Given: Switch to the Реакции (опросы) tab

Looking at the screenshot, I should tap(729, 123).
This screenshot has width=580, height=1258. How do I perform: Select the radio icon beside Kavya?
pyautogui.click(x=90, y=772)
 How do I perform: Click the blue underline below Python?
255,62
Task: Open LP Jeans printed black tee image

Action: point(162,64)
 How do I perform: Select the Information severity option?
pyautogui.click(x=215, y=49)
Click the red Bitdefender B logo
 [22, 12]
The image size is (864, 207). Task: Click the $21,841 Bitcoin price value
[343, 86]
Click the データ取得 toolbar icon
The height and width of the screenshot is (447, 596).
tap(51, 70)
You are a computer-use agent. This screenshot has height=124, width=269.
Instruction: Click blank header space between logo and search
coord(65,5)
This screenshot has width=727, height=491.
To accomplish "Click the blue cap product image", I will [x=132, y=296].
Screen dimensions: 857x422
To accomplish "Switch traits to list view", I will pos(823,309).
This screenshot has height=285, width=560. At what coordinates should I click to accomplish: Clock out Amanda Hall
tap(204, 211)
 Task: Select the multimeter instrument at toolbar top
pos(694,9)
• • • • • • •
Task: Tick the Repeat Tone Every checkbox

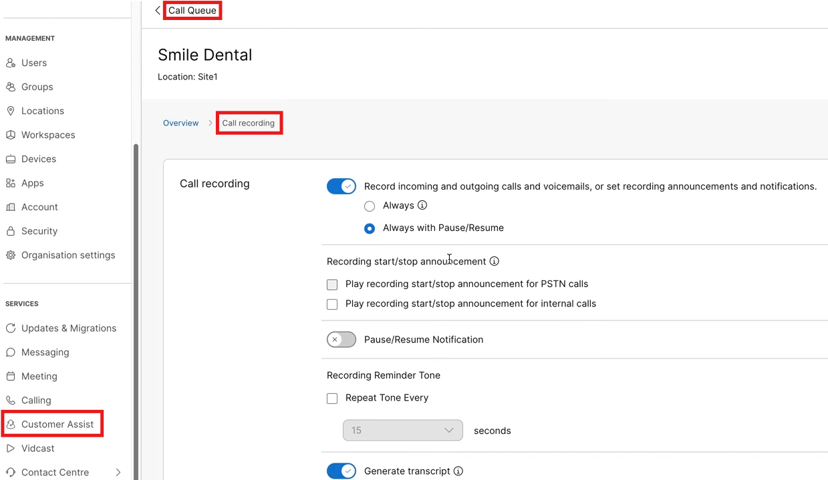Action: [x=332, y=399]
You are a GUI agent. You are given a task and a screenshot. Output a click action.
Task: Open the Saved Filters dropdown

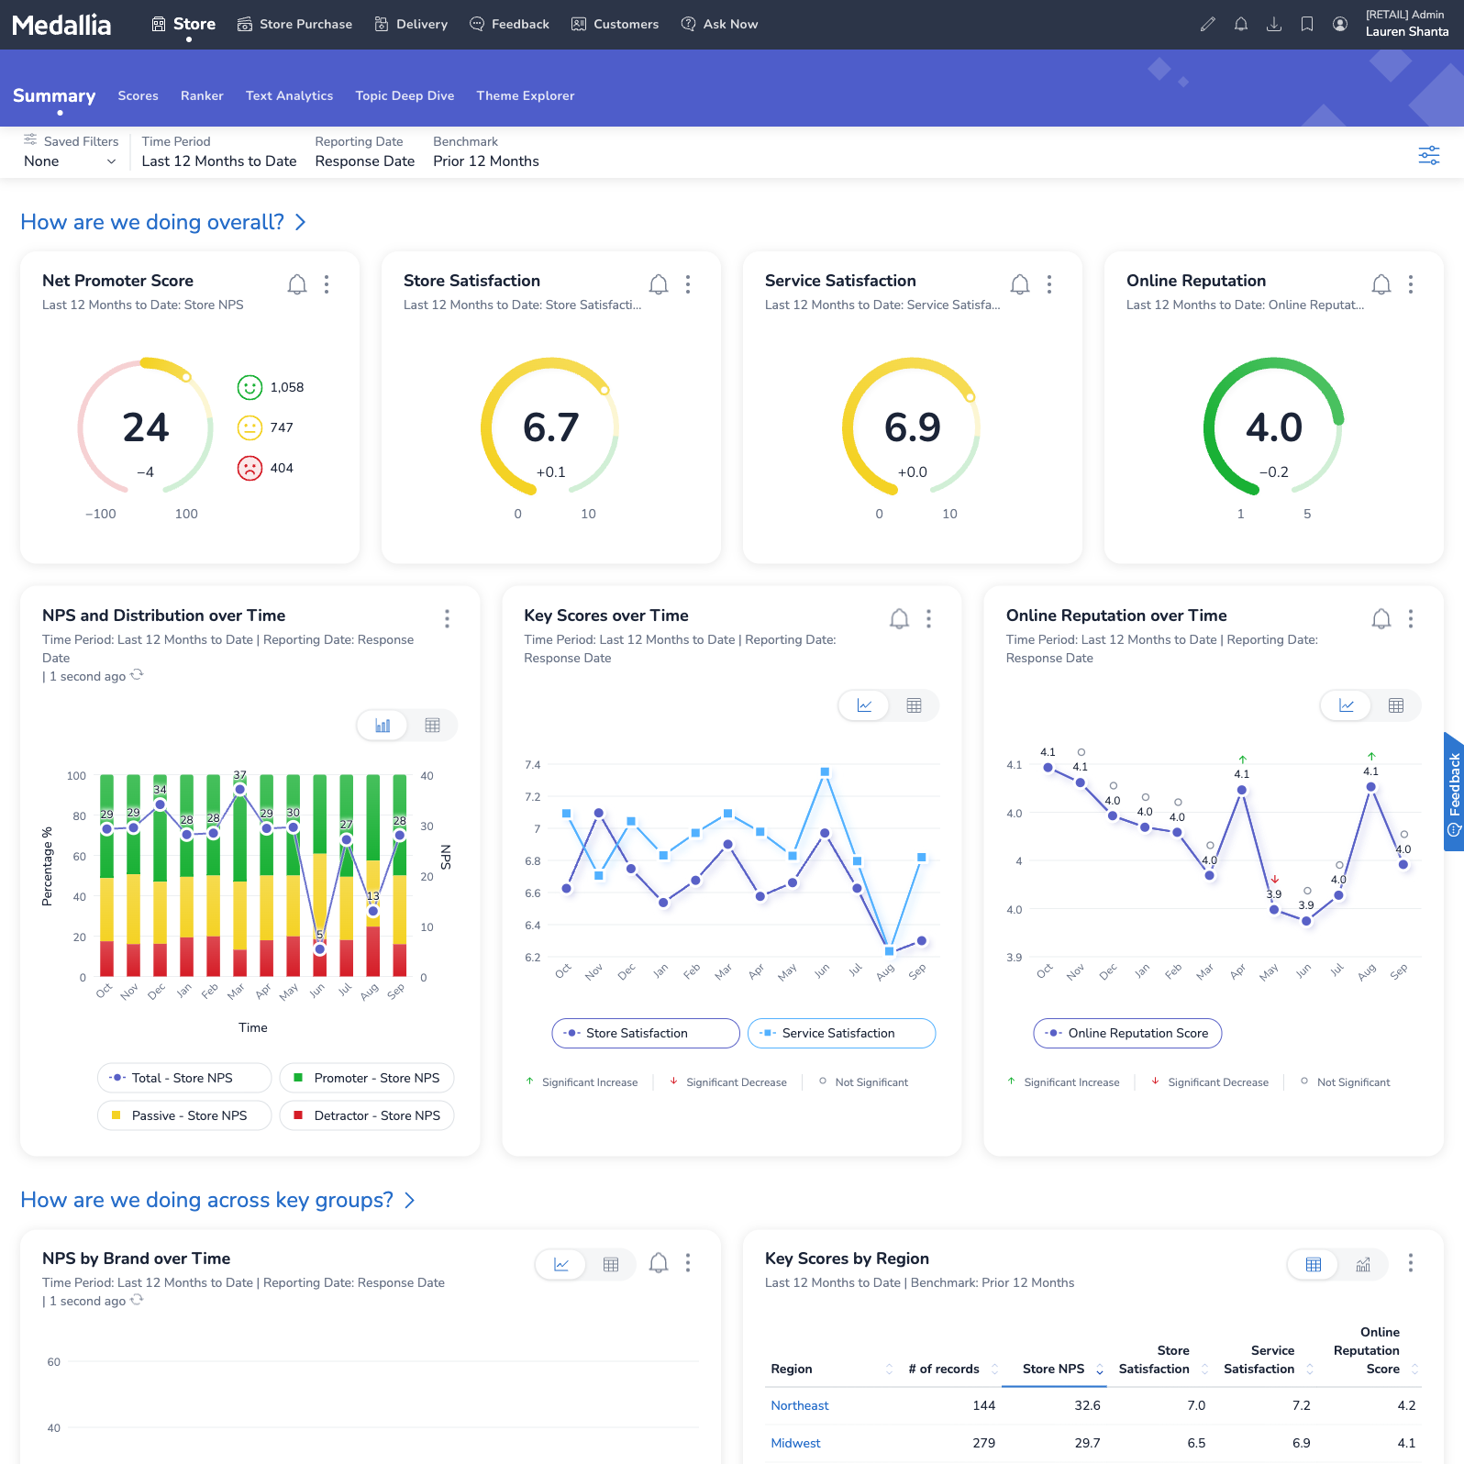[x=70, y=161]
• • • • • • •
Reply with only the number of lines in the entries that contain the word "agent".

2